American Journal of Intelligent Systems

p-ISSN: 2165-8978    e-ISSN: 2165-8994

2017;  7(3): 50-53

doi:10.5923/j.ajis.20170703.02

 

Hiding Personal Detail using Overlapping Slicing

Rakshatha V., Supriya Salian

Department of Computer Science and Engineering, St Joseph Engineering College, Mangalore, India

Correspondence to: Rakshatha V., Department of Computer Science and Engineering, St Joseph Engineering College, Mangalore, India.

Email:

Copyright © 2017 Scientific & Academic Publishing. All Rights Reserved.

This work is licensed under the Creative Commons Attribution International License (CC BY).
http://creativecommons.org/licenses/by/4.0/

Abstract

Preserving the privacy while publishing the medical dataset is one of the techniques that can be implemented to preserve the privacy on the collected large scale of medical dataset. Medical data set contains the information that will include the personal identity of an individual therefore reproducing the same data to third party may gain privacy threats, which will include the personal detail of an individual. This paper proposes a data hiding technique called overlapping slicing for the better privacy preservation of the medical dataset that gets published.

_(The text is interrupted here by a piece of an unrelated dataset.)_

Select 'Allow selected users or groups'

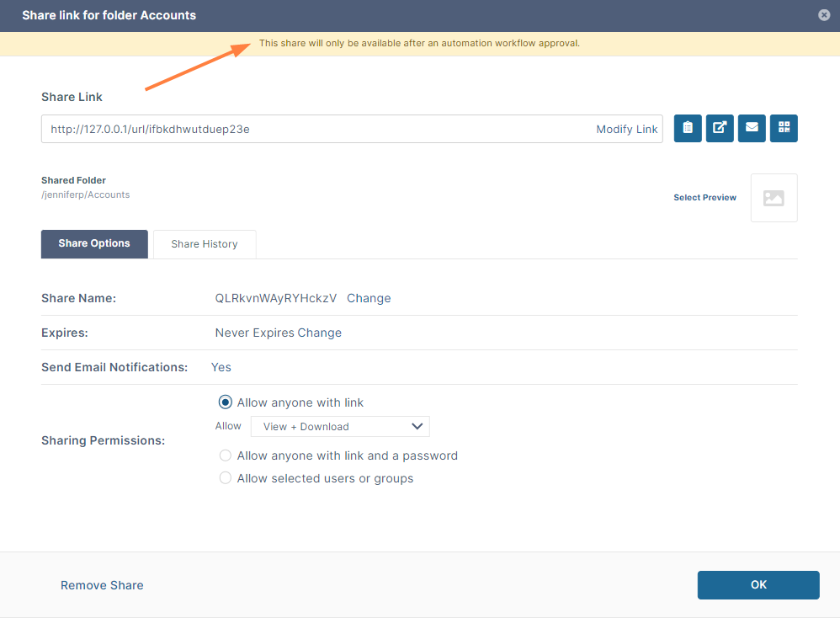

Keywords: Privacy, Overlapping Slicing, Privacy Preservation Data Publication

Cite this paper: Rakshatha V., Supriya Salian, Hiding Personal Detail using Overlapping Slicing, American Journal of Intelligent Systems, Vol. 7 No. 3, 2017, pp. 50-53. doi: 10.5923/j.ajis.20170703.02.

1. Introduction

Preservation on the privacy of the published medical dataset has been most significant issue. The modern era hangs on to the rules and regulations to limit to the different types of information and a bond to store and utilize the sensitive information. Contracts and agreements don’t offer assurance that personal detail will not be revealed and end with wrong hands. Particularly when medical dataset gets published. Therefore publishing such kind of medical related datasets we have to make sure that certain techniques have been applied so the privacy is maintained while publishing the medical data. So when the medical dataset is been getting published to outside world proper measures should be taken especially while dealing with the sensitive information about any individual. This activity is called privacy preserving data publishing (PPDP). PPDP provides methods and tools for publishing useful information while preserving data privacy. PPDP offers methods and tools for publishing useful information while preserving the privacy of the medical dataset. In the most basic form of privacy-preserving data publishing (PPDP), there are different forms of identifiers namely:
• Explicit Identifier: These attributes contains set of attributes such as name and social security number.
• Quasi Identifier: These attributes contains set of attributes such as Birth date, zip code and sex.
• Sensitive Attributes: These attributes contains set of attributes such as disease and salary.
Published data becomes more useful if and only if the person’s identity is preserved. In this paper we are making
use of technique called overlapping slicing as it conserves the usefulness of data against privacy threats. In the information gathering stage, the data publisher will gather the required information from the record owners. Once the required medical datasets are collected from the record owners, and then that medical datasets will be released to the public or data miner called data receipt. Data miner plays an important role of performing the data mining operation on the collected medical dataset. In the current scenario shown in the figure in the information gathering stage, the data publisher collects the required medical dataset from the record owners i.e. Alice and Cathy. Once the information is gathered from record owners, data publisher will release the data to the public called the data recipient. In the figure shown below data publisher is hospital where it gathers information from patients and patient medical record history and then publish those data to the data recipient who refers to the medical center. We have to preserve the personal detail of an each individual.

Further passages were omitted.